To do
Render the data between the line containing "I will point(106,85)." and the line containing "[x=37, y=376]", inclusive, as a JSON list of strings with one string per line. Leave out any blank lines.

------ Given data

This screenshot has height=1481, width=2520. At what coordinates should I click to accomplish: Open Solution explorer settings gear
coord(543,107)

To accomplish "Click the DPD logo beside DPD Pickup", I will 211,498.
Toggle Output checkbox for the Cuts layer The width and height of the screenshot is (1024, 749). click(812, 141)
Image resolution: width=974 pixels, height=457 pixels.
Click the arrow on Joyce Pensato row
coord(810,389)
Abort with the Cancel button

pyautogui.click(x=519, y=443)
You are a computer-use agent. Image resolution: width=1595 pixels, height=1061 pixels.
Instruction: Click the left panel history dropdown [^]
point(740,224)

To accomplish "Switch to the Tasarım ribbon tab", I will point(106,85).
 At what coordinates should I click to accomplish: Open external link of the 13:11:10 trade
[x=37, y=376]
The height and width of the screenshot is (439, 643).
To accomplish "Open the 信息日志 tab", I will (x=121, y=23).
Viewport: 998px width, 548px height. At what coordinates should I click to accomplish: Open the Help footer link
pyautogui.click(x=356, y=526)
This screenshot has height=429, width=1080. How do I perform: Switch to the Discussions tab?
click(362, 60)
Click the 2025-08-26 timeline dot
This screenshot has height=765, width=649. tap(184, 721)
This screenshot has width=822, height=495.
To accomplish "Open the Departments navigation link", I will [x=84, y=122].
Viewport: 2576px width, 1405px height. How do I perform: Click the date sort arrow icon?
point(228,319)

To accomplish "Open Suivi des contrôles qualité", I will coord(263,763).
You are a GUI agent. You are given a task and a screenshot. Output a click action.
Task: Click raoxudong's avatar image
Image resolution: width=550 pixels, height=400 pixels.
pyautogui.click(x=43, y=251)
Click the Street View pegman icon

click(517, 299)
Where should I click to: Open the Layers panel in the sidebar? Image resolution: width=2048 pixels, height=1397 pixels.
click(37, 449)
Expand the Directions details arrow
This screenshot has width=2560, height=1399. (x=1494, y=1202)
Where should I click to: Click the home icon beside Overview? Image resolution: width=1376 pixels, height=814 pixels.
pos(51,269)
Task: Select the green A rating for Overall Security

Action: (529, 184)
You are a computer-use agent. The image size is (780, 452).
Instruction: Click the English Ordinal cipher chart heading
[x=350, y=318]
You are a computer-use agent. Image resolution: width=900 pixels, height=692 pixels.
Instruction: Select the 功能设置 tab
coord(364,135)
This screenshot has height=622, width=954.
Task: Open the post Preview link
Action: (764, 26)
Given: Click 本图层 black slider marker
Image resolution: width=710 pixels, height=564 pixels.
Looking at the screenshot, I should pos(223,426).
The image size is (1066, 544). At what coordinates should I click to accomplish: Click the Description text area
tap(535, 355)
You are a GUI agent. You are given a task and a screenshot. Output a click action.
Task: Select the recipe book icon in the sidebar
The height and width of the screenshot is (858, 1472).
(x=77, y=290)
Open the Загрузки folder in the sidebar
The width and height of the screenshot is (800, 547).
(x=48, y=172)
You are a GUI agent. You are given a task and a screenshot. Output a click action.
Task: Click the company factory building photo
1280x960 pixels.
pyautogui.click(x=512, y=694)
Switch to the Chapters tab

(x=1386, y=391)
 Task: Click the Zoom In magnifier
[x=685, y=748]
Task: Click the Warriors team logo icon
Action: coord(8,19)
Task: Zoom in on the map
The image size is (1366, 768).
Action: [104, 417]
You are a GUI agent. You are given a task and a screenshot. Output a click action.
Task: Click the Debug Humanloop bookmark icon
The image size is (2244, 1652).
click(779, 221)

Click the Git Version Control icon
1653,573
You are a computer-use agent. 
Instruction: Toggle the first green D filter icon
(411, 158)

------------

Solution for this problem
[
  "To accomplish \"Switch to the Tasarım ribbon tab\", I will point(106,85).",
  " At what coordinates should I click to accomplish: Open external link of the 13:11:10 trade",
  "[x=37, y=376]"
]